§ EXERCISE DIRECTIONS: Update the lines below so that every "GUI agent" becomes "desktop assistant", with nothing else changed.

§ EXTRACTED ENTRIES:
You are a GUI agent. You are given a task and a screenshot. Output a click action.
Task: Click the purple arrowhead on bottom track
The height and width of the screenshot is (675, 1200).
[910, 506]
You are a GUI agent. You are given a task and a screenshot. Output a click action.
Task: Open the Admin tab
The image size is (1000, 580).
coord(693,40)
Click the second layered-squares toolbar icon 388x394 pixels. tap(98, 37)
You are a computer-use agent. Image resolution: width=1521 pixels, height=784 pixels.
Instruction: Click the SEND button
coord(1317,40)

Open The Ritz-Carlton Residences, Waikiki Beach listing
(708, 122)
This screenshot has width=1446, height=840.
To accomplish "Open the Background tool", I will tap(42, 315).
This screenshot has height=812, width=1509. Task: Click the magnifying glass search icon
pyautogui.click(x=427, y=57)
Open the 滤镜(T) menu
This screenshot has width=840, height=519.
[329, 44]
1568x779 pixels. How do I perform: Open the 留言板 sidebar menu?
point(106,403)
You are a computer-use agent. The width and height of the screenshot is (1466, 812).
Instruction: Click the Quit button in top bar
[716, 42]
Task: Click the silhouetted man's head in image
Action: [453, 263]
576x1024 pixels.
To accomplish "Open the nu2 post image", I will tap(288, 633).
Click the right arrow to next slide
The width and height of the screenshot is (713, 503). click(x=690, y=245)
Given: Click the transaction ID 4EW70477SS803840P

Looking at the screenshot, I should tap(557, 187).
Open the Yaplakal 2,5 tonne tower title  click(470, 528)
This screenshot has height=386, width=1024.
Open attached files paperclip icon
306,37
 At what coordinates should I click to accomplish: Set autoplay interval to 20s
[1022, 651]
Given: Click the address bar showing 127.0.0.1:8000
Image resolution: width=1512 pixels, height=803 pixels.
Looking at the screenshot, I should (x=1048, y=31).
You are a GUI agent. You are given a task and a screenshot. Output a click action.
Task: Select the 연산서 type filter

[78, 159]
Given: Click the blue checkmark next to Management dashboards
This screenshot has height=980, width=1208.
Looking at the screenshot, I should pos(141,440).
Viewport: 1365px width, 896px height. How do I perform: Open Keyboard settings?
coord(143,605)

§ RESULT BELOW:
You are a desktop assistant. You are given a task and a screenshot. Output a click action.
Task: Click the purple arrowhead on bottom track
The height and width of the screenshot is (675, 1200).
[910, 506]
You are a desktop assistant. You are given a task and a screenshot. Output a click action.
Task: Open the Admin tab
The image size is (1000, 580).
coord(693,40)
Click the second layered-squares toolbar icon 388x394 pixels. tap(98, 37)
You are a computer-use agent. Image resolution: width=1521 pixels, height=784 pixels.
Instruction: Click the SEND button
coord(1317,40)

Open The Ritz-Carlton Residences, Waikiki Beach listing
(708, 122)
This screenshot has width=1446, height=840.
To accomplish "Open the Background tool", I will tap(42, 315).
This screenshot has height=812, width=1509. Task: Click the magnifying glass search icon
pyautogui.click(x=427, y=57)
Open the 滤镜(T) menu
This screenshot has width=840, height=519.
[329, 44]
1568x779 pixels. How do I perform: Open the 留言板 sidebar menu?
point(106,403)
You are a computer-use agent. The width and height of the screenshot is (1466, 812).
Instruction: Click the Quit button in top bar
[716, 42]
Task: Click the silhouetted man's head in image
Action: [453, 263]
576x1024 pixels.
To accomplish "Open the nu2 post image", I will tap(288, 633).
Click the right arrow to next slide
The width and height of the screenshot is (713, 503). click(x=690, y=245)
Given: Click the transaction ID 4EW70477SS803840P

Looking at the screenshot, I should tap(557, 187).
Open the Yaplakal 2,5 tonne tower title  click(470, 528)
This screenshot has height=386, width=1024.
Open attached files paperclip icon
306,37
 At what coordinates should I click to accomplish: Set autoplay interval to 20s
[1022, 651]
Given: Click the address bar showing 127.0.0.1:8000
Image resolution: width=1512 pixels, height=803 pixels.
Looking at the screenshot, I should (x=1048, y=31).
You are a desktop assistant. You are given a task and a screenshot. Output a click action.
Task: Select the 연산서 type filter

[78, 159]
Given: Click the blue checkmark next to Management dashboards
This screenshot has height=980, width=1208.
Looking at the screenshot, I should pos(141,440).
Viewport: 1365px width, 896px height. How do I perform: Open Keyboard settings?
coord(143,605)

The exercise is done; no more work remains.